Make me know your ways, O Lord.  Teach me your paths.  (Psalm 25:4)

Faith exploration is a life-long experience, attained by the grace of God and in the company of others.  At All Saints Parish we realize that adults learn in a variety of ways and from a variety of sources.  For that reason, we try to offer an array of options designed to nurture spiritual growth. Unless otherwise noted, all programs take place at All Saints Parish.



Many of us spend a portion of each day online for work or play, but have you ever looked for spiritual resources on the web? There happen to be quite a few websites specially created for Lent.  Jonas Barciauskas has curated a short list of sites below, each with a description of its contents.

SSJE: ‘Five Marks of Love’ Lenten Study
If we are “marked as Christ’s own,” what are the “marks of love” that characterize the Divine Life abiding and at work within us? This program includes online components, daily emails with short videos, and a PDF workbook. Facilitator’s Guides for adults and children (7-14) and youth are available. Offered by the Society of St. John the Evangelist, an Episcopal/Anglican monastic community in Cambridge, MA.

Episcopal Relief & Development 2017 Lenten Meditations
This year’s devotional focuses on creating economic opportunities and strengthening communities, with a particular focus on empowering women. The daily readings are co-authored by a group of leaders from across the Anglican Communion, who bring a range of perspectives as they reflect on Scripture and other sources of spiritual wisdom. The sign-up link for the daily meditations is available from the Episcopal Media Center (EMC).

The Grace of Lent: An Online Course with Thomas Keating
All elements of the course will encourage a contemplative engagement with Scripture and the liturgical themes of Lent as a way of seeing, listening, reflecting, and then living it into your own life. It will consist of a combination of emails and video and audio teachings. To take this e-course for Lent, schedule it to begin on Ash Wednesday and choose the M-W-F delivery schedule. The cost is $50.

And yes, Lent Madness is back in 2017!
With its unique blend of competition, learning, and humor, Lent Madness allows participants to be inspired by the lives of saintly souls across generations and cultures. Based loosely on the NCAA basketball tournament, this online devotion pits saints against one another in a bracket as voters choose their favorites throughout the penitential season of Lent. On the weekdays of Lent, information is posted at about two different saints. Participants vote on which saint moves on to the next round. Sixteen saints make it to the Round of the Saintly Sixteen; eight to the Round of the Elate Eight; four to the Faithful Four; two to the Championship; and the winner is awarded the coveted Golden Halo.

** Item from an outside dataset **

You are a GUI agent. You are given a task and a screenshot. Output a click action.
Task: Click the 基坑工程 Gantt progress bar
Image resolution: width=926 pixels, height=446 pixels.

This fall, we will be offering something new immediately after the Sunday service – post-service reflections on a variety of topics. Topics will range from reflections on the day’s sermon to information about All Saints and the liturgy that we use, to discussions about how our faith speaks to current events. These will take place immediately after the postlude in the Resting Chapel. This is an opportunity for a small group to get to know each other better, and reflect on where God might be moving in their lives. All are invited. Reflections will last no more than 30 minutes, but conversations may continue much longer after that. Social Hour will continue as usual immediately after the service in the Guild Room, and all are also welcome to that but, please no food or drink in the sanctuary.

Upcoming Topics include:

“The Creed: what do we believe?”; “Finding Good News in Bad News: Where is God in Current Events”; “Reflections on Diocesan Convention”; “Reflection on today’s homily”; “Advent: what’s so good about waiting?”


The Men’s reading group meets on alternate Saturdays of the month from 8-9:15 in the morning (so that your Saturday is free) in the dining room.

We are currently reading Vincent Harding’s Hope and History: Why We Must Share the Story, originally published in 1990, and updated for a new edition after Obama was elected President. Harding’s message is to teachers – but teachers in the general sense – anybody with a voice, that is, to remember and share the story of the Civil Rights Movement. It’s also connected with Harding’s work on the PBS series, “Eyes on the Prize”, from the late 1980’s, which was re-broadcast in 2016.

For more information contact: Bruce Keary.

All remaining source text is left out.